*About this task*:
Please repeat exactly the lines from the one containing "Where should I click to: Click the Linear" to the end of the entries below, both included, and omit all pictures.

*Data supplied*:
-.-.-
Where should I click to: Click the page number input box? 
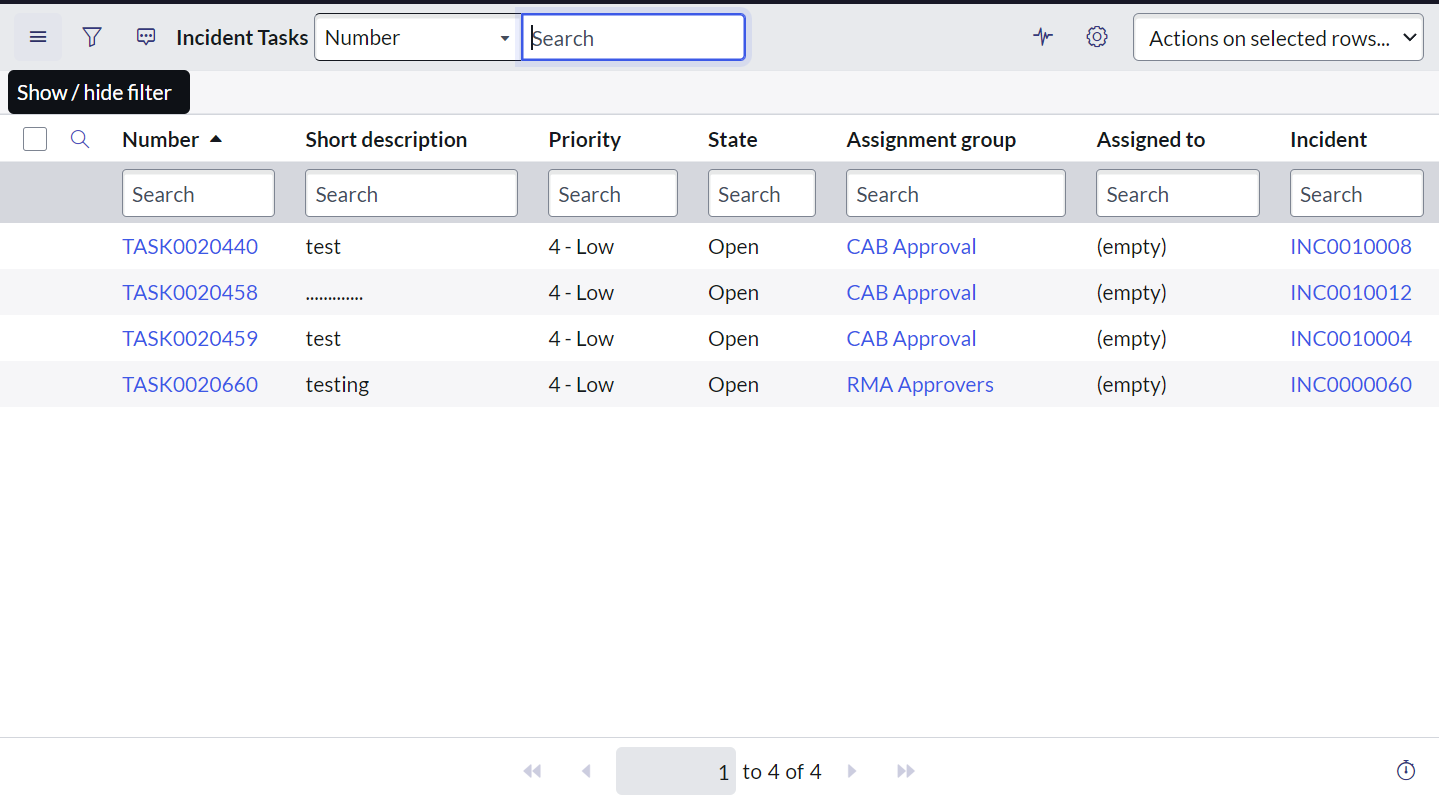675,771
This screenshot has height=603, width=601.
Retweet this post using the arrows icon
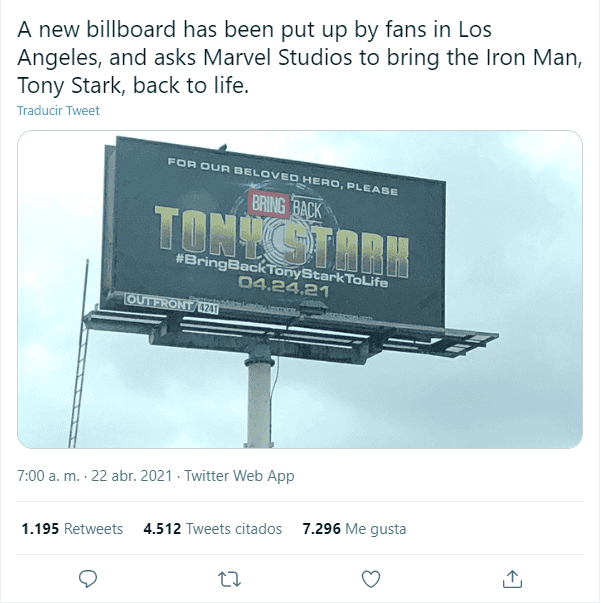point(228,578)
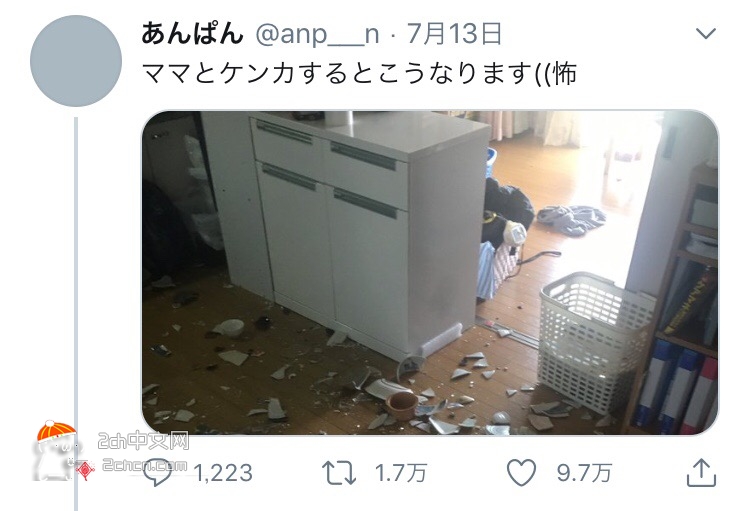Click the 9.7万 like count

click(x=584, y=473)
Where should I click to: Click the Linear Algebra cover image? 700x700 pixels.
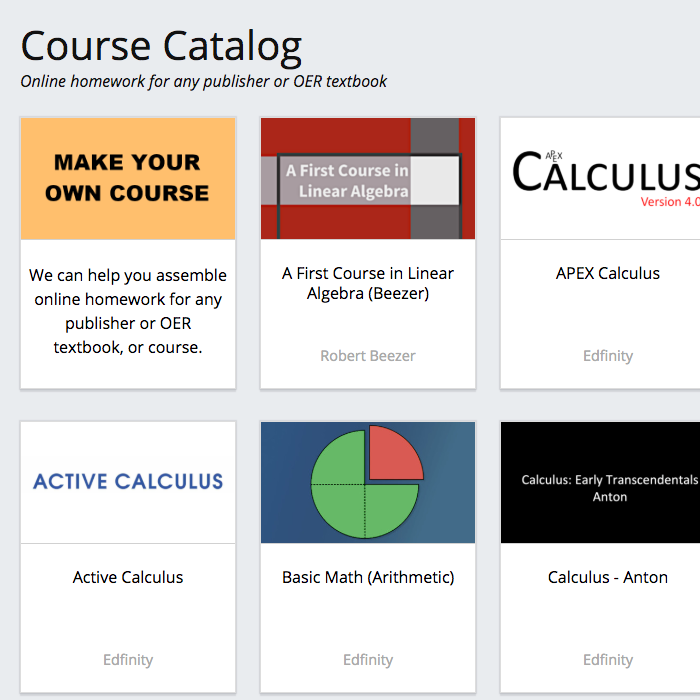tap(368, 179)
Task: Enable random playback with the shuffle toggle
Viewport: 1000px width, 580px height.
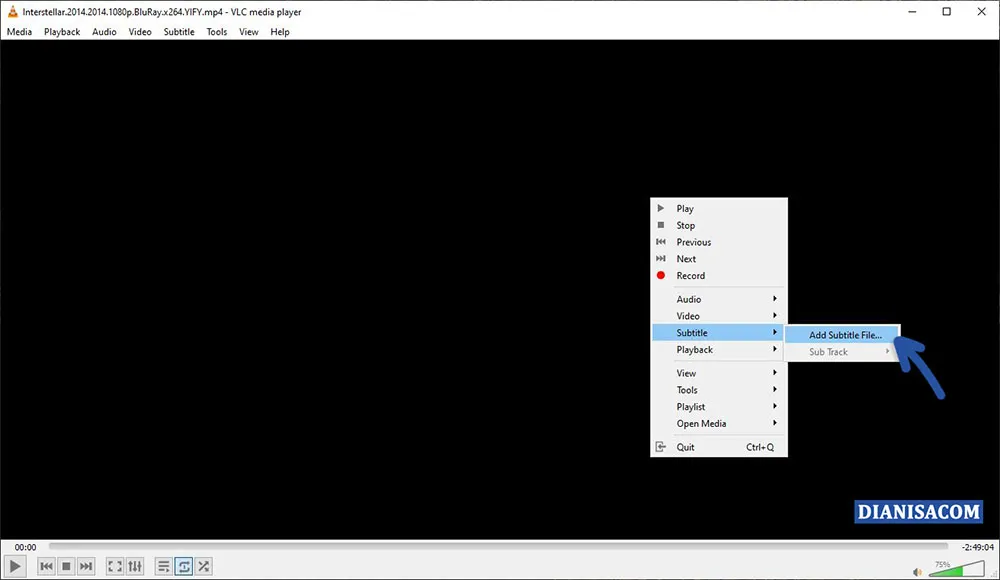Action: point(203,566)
-.-.-
*Exercise solution*:
Where should I click to: Click the Linear Algebra cover image? 700x700 pixels.
tap(368, 179)
Task: Enable random playback with the shuffle toggle
Viewport: 1000px width, 580px height.
Action: point(203,566)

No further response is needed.